What is asked ->
Write out the lines from the line containing "1412x840 pixels." up to and including the line containing "Action: (147, 76)", copying each one exactly and leaving the pictures out.

# Provided data start

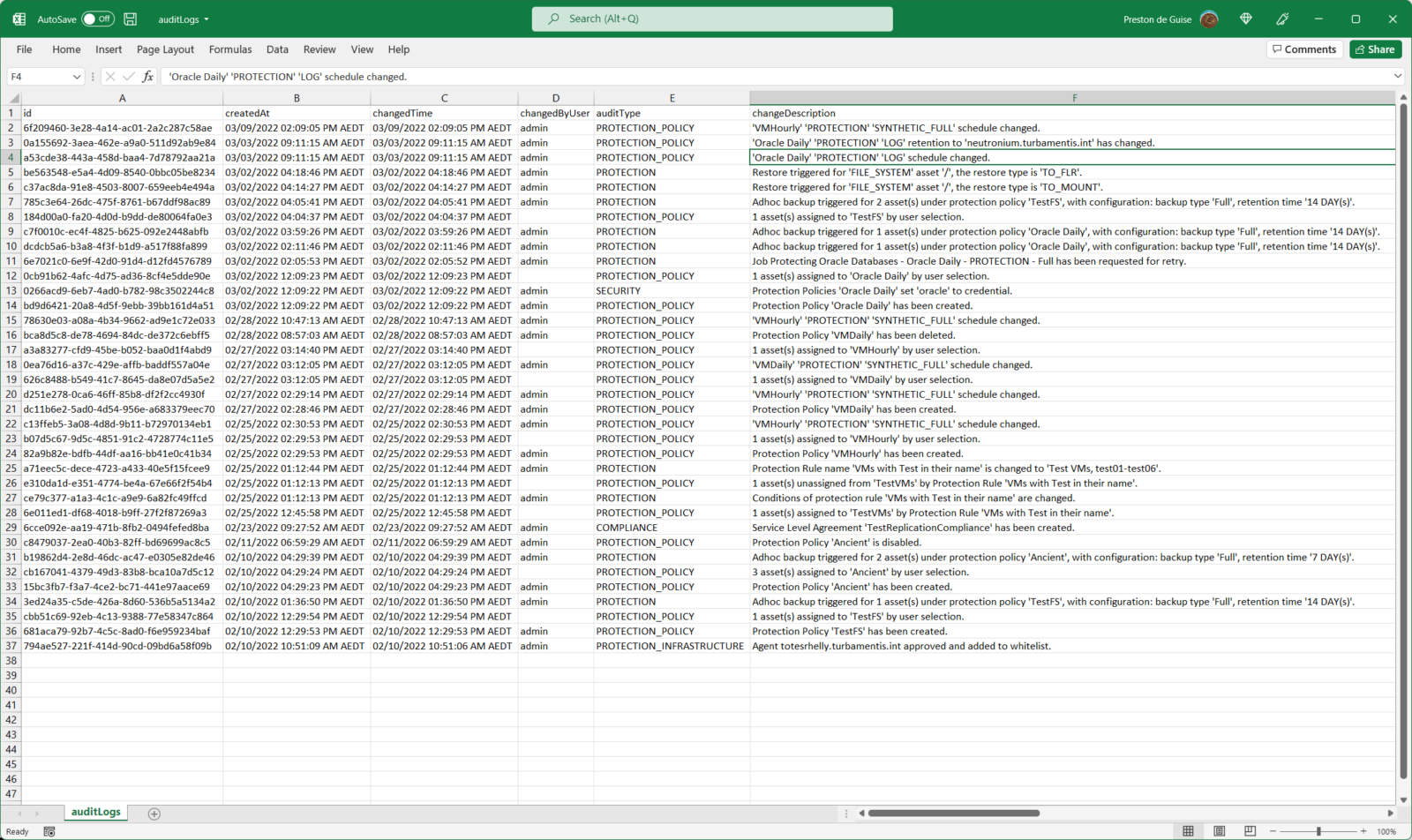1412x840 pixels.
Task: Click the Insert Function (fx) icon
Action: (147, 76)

# Provided data end
# Provided data start

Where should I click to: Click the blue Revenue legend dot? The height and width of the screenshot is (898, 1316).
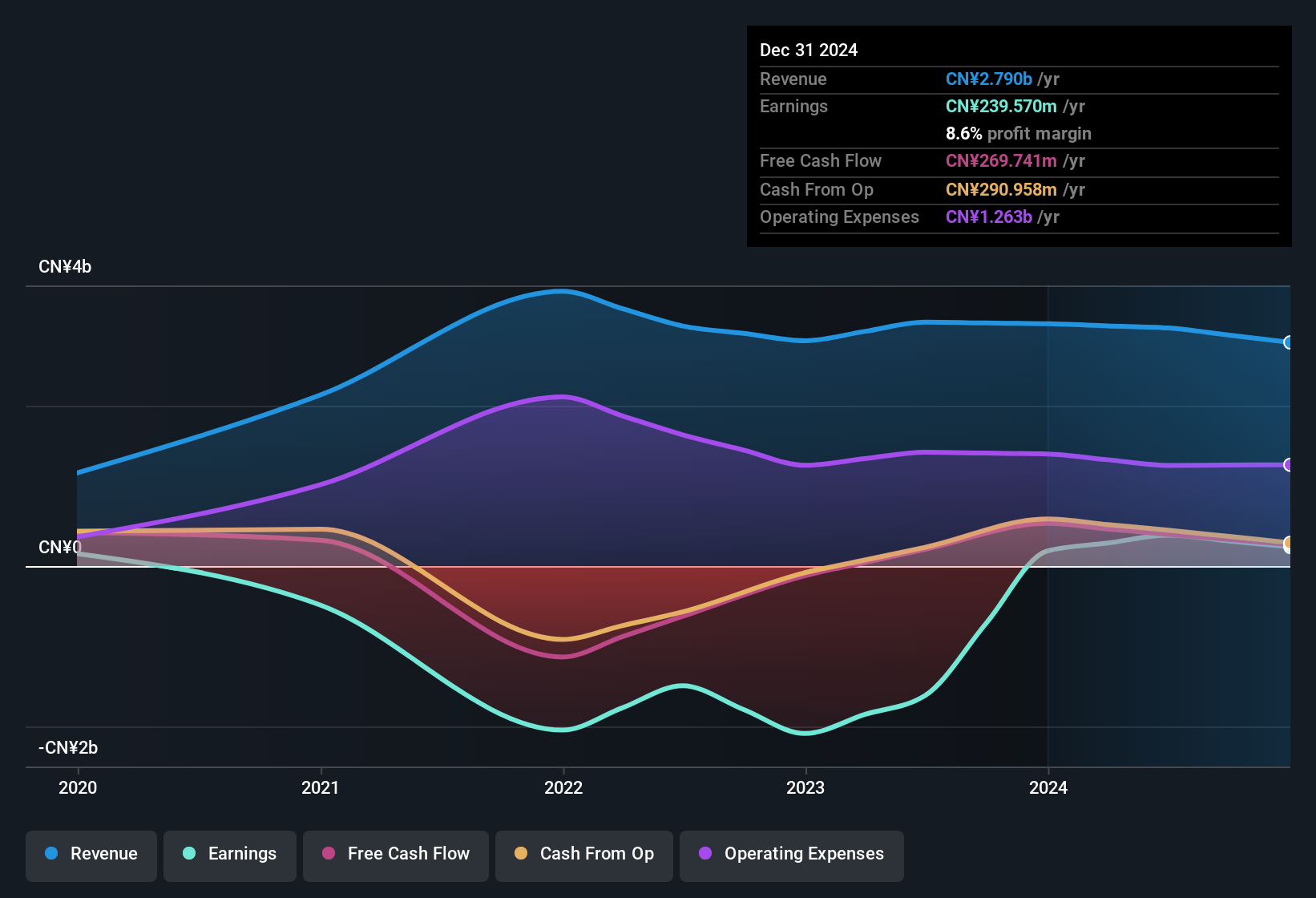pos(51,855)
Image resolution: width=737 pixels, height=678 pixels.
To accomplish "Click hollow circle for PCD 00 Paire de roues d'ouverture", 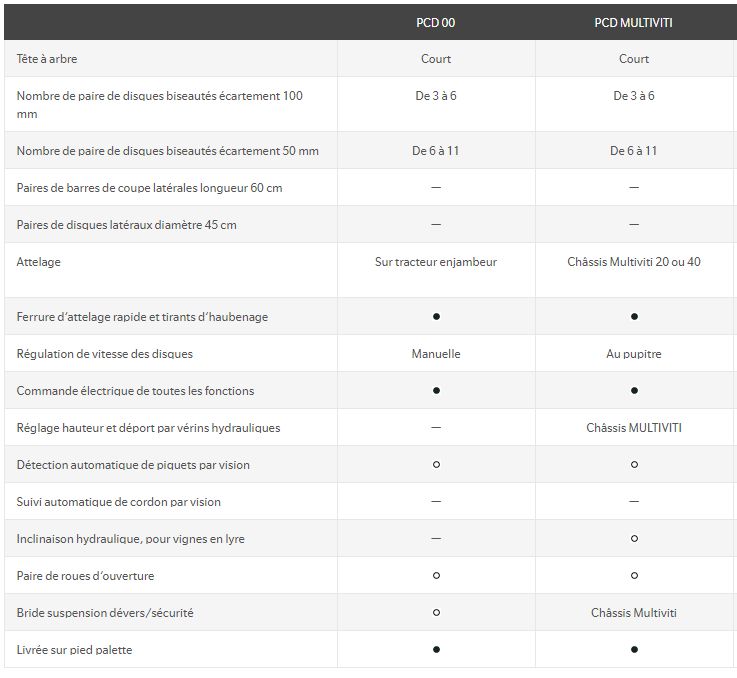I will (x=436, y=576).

# Provided data end

Output of the exercise ->
1412x840 pixels.
Task: Click the Insert Function (fx) icon
Action: (147, 76)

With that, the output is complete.